But Keynes, it turns out, is having the last giggle. Lucas’ “rational expectations” theory of booms and slumps has shown itself to be completely useless in the current crisis. Not only does it offer no guide for action, but it more or less asserts that market economies cannot possibly experience the kind of problems they are, in fact, experiencing now. Keynesian ecocnomics, on the other hand, which was created precisely to make sense of times like these, looks better than ever.”

Worth pondering as we see Chicago school followers of the 1980s such as Brash and Wilkinson exhumed to finish the job left incomplete by Roger Douglas under the mantra of achieving parity with Australia by 2025. The late 1980s and early 1990s was when we fell behind Australia – now that Australia is following Keynes with a significant stimulus programme and we are still following the likes of Lucas the most likely effect is that we will fall back again.

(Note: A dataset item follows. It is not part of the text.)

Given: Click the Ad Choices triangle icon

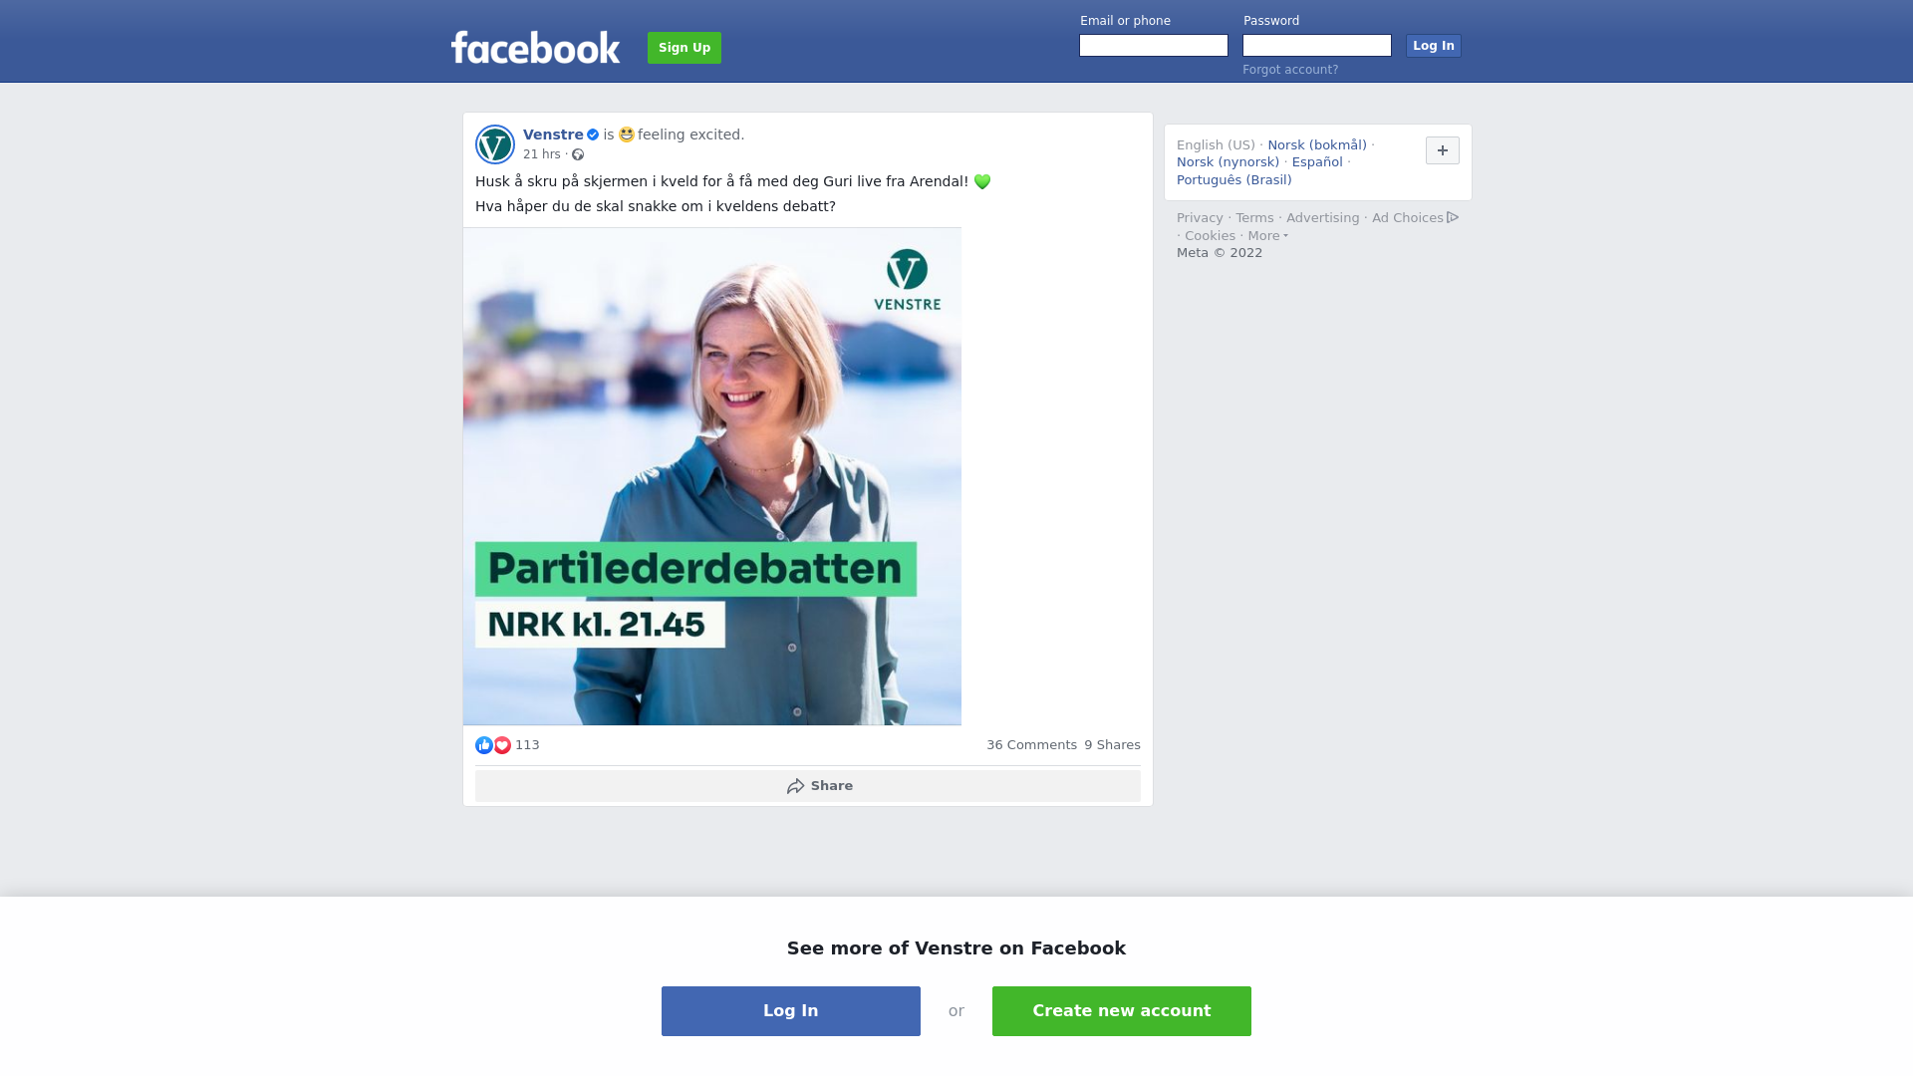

7 comments on “Return of the Neanderthals ”

  1. Krugman is correct, but one faces an Economics orthodoxy and institutional presence that is now so dominant, and yet so threatened by the current turn of events, that it is unable to reflect constructively on its own limitations. Instead, it has either accepted ungraciously piecemeal, ad-hoc arrangements to deal with the recession – interventions in the practical or policy area, and therefore not really the concern of Economics as a discipline – or attempted alternative explanations of the crisis which are, to say the least, self-serving (that is, it was poor regulation that precipitated the crisis).

    Dr Brash, Mr Kerr and others are but the tip of that continuing certainty in New Zealand. We have a long way to go to create a sustained challenge to that orthodoxy. What would help is better informed discussion in the popular media, but, with some honourable exceptions, the quality of economic coverage is woeful. In part, this is due to the reliance by the media on readily-available bank economists as the stock from which information is drawn.Hardly a representative bunch!

  2. So Bored 2

    The reaction of capitalists to Keynes always made me laugh, big money would have it that he was a socialist, a big government anti capital man. In their usual grasping userious way these same free loading laissez faire proponents refuse to see Keynes as the theorist who saved capitalism from itself. Socialist contemporaries of Keynes saw him as the saviour of their enemy.

    My reason for pointing this out is to caution socialists from viewing Keynes as a solution to the ravages of capitalism. He merely moderates it. If you want moderated capitalism Keynes is your man, but remember it is still capitalism with all its baggage like constant growth, exploitation of resources and labour, etc etc.